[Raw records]
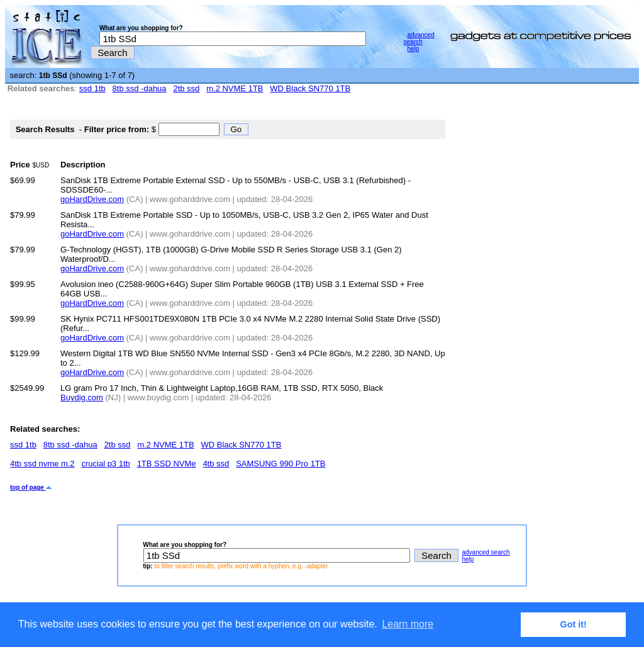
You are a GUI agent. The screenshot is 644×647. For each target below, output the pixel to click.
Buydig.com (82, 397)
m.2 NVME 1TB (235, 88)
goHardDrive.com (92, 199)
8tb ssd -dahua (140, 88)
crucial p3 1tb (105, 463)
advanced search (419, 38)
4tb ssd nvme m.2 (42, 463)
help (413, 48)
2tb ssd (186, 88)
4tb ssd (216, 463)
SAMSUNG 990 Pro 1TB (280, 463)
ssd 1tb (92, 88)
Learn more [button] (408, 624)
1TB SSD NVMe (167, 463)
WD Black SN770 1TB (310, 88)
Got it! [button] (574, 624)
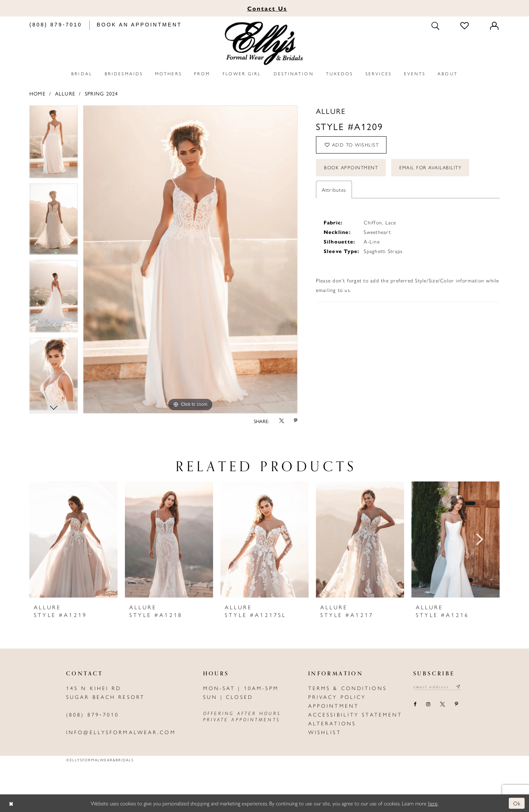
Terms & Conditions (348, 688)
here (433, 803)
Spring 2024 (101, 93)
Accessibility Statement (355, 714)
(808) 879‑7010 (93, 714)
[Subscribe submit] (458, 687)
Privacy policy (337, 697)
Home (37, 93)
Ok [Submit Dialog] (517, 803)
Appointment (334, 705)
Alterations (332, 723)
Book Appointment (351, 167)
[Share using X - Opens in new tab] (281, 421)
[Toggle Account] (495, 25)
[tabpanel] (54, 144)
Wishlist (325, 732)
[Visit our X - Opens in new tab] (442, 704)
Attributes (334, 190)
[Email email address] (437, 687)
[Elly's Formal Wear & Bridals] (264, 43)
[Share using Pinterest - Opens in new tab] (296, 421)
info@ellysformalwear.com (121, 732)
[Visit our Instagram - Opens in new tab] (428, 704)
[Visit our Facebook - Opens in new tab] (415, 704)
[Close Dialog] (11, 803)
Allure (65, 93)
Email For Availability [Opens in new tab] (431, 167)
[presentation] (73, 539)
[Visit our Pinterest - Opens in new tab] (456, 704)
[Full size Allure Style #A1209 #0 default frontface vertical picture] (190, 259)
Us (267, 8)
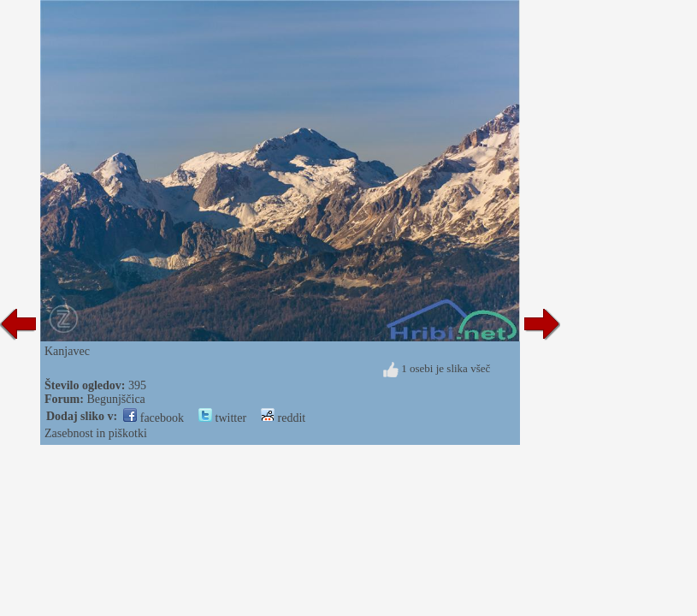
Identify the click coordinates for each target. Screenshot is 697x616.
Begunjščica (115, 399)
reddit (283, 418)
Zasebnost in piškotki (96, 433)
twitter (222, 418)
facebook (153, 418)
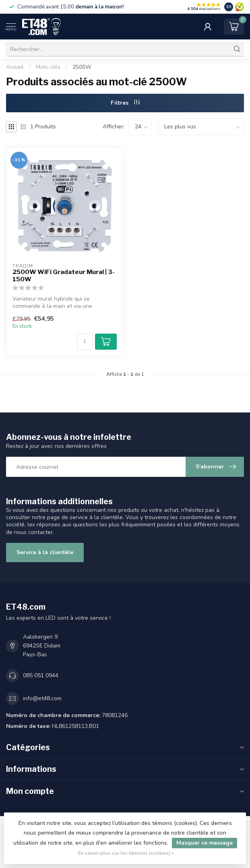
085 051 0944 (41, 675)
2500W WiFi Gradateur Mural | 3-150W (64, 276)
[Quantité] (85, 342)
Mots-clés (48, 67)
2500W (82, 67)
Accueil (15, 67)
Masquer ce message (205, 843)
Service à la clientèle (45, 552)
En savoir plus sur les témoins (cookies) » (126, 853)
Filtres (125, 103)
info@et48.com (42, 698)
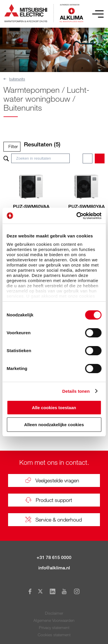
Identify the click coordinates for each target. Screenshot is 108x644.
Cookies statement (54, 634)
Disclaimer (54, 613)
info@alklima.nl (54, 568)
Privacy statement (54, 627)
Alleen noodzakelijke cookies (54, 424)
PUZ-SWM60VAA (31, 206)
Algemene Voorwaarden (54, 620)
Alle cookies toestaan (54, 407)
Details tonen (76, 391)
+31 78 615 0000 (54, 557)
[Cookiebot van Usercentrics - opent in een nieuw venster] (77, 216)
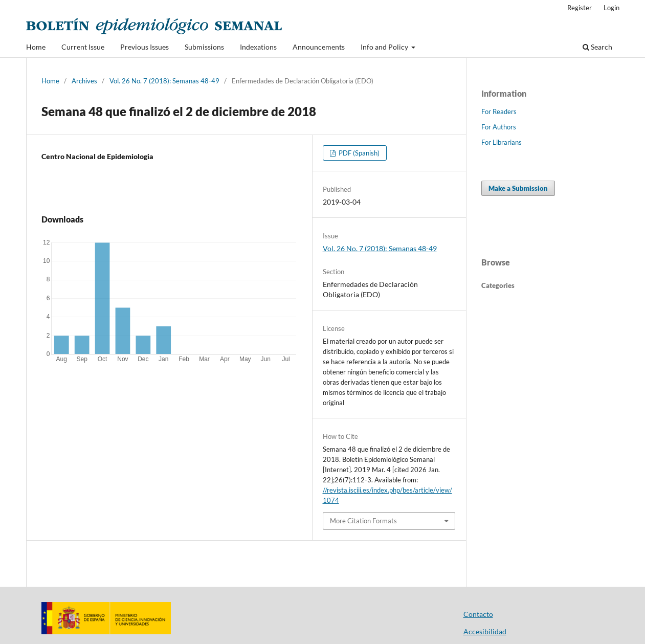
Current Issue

THE EXERCISE
Update the items by changing "Identify" to "Find" throughout and keeping everything else the same. Leave out the pictures.

EXERCISE SOLUTION
You are a GUI agent. The screenshot is 644×647. For each target below, output the pixel to click.
Buydig.com (82, 397)
m.2 NVME 1TB (235, 88)
goHardDrive.com (92, 199)
8tb ssd -dahua (140, 88)
crucial p3 1tb (105, 463)
advanced search (419, 38)
4tb ssd nvme m.2 (42, 463)
help (413, 48)
2tb ssd (186, 88)
4tb ssd (216, 463)
SAMSUNG 990 Pro 1TB (280, 463)
ssd 1tb (92, 88)
Learn more [button] (408, 624)
1TB SSD NVMe (167, 463)
WD Black SN770 1TB (310, 88)
Got it! [button] (574, 624)
Terms & Conditions (348, 688)
here (433, 803)
Spring 2024 (101, 93)
Accessibility Statement (355, 714)
(808) 879‑7010 (93, 714)
[Subscribe submit] (458, 687)
Privacy policy (337, 697)
Home (37, 93)
Ok [Submit Dialog] (517, 803)
Appointment (334, 705)
Alterations (332, 723)
Book Appointment (351, 167)
[Share using X - Opens in new tab] (281, 421)
[Toggle Account] (495, 25)
[tabpanel] (54, 144)
Wishlist (325, 732)
[Visit our X - Opens in new tab] (442, 704)
Attributes (334, 190)
[Email email address] (437, 687)
[Elly's Formal Wear & Bridals] (264, 43)
[Share using Pinterest - Opens in new tab] (296, 421)
info@ellysformalwear.com (121, 732)
[Visit our Instagram - Opens in new tab] (428, 704)
[Visit our Facebook - Opens in new tab] (415, 704)
[Close Dialog] (11, 803)
Allure (65, 93)
Email For Availability [Opens in new tab] (431, 167)
[presentation] (73, 539)
[Visit our Pinterest - Opens in new tab] (456, 704)
[Full size Allure Style #A1209 #0 default frontface vertical picture] (190, 259)
Us (267, 8)
Find the click coordinates for each target. Screenshot is 697x616.
Begunjščica (115, 399)
reddit (283, 418)
Zasebnost in piškotki (96, 433)
twitter (222, 418)
facebook (153, 418)
085 051 0944 (41, 675)
2500W WiFi Gradateur Mural | 3-150W (64, 276)
[Quantité] (85, 342)
Mots-clés (48, 67)
2500W (82, 67)
Accueil (15, 67)
Masquer ce message (205, 843)
Service à la clientèle (45, 552)
En savoir plus sur les témoins (cookies) » (126, 853)
Filtres (125, 103)
info@et48.com (42, 698)
Find the click coordinates for each target. Screenshot is 108x644.
Cookies statement (54, 634)
Disclaimer (54, 613)
info@alklima.nl (54, 568)
Privacy statement (54, 627)
Alleen noodzakelijke cookies (54, 424)
PUZ-SWM60VAA (31, 206)
Algemene Voorwaarden (54, 620)
Alle cookies toestaan (54, 407)
Details tonen (76, 391)
+31 78 615 0000 (54, 557)
[Cookiebot van Usercentrics - opent in een nieuw venster] (77, 216)
Current Issue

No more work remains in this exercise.